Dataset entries
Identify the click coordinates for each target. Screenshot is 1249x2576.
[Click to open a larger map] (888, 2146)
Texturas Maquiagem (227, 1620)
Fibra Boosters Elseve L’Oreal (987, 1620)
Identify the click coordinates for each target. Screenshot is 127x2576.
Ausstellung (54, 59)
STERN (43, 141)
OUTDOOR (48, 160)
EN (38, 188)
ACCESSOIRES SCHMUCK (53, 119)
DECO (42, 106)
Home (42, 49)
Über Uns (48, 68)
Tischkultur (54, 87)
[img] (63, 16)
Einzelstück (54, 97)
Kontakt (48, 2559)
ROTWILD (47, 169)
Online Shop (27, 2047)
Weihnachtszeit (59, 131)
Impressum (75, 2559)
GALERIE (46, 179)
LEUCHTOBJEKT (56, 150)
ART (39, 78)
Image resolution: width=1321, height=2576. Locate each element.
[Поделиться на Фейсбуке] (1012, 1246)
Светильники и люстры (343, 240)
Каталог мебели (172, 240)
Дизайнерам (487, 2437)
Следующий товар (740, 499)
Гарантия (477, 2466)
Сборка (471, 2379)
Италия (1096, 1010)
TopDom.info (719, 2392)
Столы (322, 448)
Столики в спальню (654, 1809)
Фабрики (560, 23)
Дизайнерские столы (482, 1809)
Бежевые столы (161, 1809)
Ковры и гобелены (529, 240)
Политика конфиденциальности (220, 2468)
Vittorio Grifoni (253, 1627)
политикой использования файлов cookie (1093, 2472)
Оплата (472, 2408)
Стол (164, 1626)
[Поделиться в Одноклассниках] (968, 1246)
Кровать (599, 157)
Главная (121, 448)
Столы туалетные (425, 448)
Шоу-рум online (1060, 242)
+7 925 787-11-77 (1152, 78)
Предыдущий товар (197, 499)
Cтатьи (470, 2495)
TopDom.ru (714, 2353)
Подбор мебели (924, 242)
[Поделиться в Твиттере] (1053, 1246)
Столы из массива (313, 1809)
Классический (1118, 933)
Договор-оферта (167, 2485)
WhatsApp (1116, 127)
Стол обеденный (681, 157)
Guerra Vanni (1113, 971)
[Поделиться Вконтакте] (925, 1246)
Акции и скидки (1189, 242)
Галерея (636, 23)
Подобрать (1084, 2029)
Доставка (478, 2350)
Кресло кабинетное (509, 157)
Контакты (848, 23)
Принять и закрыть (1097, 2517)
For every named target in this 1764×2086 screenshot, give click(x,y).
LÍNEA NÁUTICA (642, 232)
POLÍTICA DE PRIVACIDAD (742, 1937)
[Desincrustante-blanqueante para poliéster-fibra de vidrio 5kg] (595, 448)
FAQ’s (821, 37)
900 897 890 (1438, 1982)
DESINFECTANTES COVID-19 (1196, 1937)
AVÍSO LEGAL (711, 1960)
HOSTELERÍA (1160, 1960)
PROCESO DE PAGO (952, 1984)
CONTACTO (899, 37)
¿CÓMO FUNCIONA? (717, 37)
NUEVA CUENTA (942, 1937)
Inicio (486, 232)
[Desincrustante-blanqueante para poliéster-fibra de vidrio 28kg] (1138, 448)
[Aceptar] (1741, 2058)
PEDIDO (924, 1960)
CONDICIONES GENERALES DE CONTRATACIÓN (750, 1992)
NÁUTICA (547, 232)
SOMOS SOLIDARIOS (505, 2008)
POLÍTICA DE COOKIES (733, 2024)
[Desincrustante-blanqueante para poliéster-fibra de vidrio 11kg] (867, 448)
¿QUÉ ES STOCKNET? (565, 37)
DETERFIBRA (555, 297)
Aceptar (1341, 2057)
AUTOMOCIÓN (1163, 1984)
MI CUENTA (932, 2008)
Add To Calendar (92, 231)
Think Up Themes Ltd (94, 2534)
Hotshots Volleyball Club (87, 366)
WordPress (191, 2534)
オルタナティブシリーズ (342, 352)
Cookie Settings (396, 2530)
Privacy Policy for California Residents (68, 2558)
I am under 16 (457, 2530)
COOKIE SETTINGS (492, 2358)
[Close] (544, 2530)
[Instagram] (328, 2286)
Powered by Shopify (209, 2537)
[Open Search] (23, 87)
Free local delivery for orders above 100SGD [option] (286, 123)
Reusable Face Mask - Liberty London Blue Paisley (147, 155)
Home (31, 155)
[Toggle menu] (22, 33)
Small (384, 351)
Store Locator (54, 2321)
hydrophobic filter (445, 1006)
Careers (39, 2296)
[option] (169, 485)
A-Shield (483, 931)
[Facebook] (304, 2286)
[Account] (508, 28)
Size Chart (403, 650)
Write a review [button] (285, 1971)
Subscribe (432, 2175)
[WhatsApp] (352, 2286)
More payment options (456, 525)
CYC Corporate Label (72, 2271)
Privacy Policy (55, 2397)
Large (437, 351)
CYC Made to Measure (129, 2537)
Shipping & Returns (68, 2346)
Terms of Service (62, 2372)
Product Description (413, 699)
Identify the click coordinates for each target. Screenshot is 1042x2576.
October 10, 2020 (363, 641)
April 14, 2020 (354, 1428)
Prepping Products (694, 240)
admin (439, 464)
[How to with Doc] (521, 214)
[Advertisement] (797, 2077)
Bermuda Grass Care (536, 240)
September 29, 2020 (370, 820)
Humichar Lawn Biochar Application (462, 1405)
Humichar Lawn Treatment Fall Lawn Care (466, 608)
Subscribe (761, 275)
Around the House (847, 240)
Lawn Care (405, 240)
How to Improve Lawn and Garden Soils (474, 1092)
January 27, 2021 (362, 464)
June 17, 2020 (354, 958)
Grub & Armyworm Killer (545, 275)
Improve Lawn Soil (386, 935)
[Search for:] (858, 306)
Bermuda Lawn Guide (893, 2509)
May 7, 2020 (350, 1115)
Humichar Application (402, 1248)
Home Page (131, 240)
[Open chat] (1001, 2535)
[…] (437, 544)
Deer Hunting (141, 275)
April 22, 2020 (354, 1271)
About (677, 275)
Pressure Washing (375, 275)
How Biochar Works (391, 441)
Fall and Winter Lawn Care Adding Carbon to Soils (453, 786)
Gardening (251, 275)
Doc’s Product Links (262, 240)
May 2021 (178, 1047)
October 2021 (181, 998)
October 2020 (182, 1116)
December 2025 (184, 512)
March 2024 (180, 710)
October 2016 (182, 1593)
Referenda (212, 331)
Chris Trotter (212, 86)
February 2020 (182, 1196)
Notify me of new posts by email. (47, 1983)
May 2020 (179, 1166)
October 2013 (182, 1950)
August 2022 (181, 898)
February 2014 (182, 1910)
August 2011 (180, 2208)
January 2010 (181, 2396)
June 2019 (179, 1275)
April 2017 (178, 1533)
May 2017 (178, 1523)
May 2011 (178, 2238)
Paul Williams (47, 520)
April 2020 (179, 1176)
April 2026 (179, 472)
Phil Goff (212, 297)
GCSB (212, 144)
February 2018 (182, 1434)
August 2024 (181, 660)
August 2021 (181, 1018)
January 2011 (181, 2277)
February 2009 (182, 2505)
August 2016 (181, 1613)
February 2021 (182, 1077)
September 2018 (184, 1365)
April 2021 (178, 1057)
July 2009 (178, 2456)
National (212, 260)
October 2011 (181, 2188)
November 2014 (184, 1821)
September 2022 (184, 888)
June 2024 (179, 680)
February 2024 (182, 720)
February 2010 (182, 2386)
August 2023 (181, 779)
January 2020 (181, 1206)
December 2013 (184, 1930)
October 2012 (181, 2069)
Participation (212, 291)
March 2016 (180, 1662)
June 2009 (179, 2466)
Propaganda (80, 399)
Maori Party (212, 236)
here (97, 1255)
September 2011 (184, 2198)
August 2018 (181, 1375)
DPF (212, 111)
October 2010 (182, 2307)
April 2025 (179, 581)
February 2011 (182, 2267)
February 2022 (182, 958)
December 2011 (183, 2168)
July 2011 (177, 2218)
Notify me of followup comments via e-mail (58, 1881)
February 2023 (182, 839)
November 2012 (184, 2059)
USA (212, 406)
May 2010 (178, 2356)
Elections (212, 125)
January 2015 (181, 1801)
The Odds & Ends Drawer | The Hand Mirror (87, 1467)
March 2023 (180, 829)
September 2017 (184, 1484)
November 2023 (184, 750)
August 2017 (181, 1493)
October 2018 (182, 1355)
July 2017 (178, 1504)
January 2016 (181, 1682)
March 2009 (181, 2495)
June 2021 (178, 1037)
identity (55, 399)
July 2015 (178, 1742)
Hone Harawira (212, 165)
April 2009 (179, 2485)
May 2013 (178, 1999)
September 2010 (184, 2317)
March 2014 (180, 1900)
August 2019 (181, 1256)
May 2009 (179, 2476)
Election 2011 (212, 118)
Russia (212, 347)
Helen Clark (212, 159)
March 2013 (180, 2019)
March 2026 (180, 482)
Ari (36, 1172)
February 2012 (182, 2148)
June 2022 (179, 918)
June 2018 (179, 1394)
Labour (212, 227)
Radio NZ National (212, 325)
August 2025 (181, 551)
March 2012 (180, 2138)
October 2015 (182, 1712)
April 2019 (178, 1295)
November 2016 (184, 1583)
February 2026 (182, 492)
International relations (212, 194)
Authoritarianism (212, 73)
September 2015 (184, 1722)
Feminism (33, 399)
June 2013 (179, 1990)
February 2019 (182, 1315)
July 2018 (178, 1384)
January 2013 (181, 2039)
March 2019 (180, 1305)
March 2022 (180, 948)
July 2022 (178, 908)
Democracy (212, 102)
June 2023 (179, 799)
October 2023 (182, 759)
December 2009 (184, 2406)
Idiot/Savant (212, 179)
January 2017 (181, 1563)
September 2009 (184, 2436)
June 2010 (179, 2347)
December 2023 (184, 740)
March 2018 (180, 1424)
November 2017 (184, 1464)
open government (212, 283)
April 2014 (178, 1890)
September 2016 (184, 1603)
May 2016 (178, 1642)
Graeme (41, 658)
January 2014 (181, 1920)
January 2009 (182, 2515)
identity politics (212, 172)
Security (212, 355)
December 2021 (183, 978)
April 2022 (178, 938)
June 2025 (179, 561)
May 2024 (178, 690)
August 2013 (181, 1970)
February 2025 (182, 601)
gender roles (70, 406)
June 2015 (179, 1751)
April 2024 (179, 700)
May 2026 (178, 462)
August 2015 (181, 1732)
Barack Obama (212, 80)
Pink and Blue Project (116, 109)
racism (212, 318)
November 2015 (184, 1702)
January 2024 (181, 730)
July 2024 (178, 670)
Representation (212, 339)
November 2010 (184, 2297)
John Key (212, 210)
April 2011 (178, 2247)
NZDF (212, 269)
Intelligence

ACTIVITY >> Your task is to restate, word for word, only those lines above that fall between the line holding "October 2012 (181, 2069)" and the line holding "Hone Harawira (212, 165)", inclusive.

EXERCISE ANSWER >>
October 2012 (181, 2069)
Participation (212, 291)
March 2016 (180, 1662)
June 2009 (179, 2466)
Propaganda (80, 399)
Maori Party (212, 236)
here (97, 1255)
September 2011 (184, 2198)
August 2018 (181, 1375)
DPF (212, 111)
October 2010 (182, 2307)
April 2025 (179, 581)
February 2011 (182, 2267)
February 2022 (182, 958)
December 2011 (183, 2168)
July 2011 (177, 2218)
Notify me of followup comments via e-mail (58, 1881)
February 2023 (182, 839)
November 2012 (184, 2059)
USA (212, 406)
May 2010 (178, 2356)
Elections (212, 125)
January 2015 (181, 1801)
The Odds & Ends Drawer | The Hand Mirror (87, 1467)
March 2023 (180, 829)
September 2017 (184, 1484)
November 2023 (184, 750)
August 2017 (181, 1493)
October 2018 (182, 1355)
July 2017 (178, 1504)
January 2016 (181, 1682)
March 2009 (181, 2495)
June 2021 (178, 1037)
identity (55, 399)
July 2015 (178, 1742)
Hone Harawira (212, 165)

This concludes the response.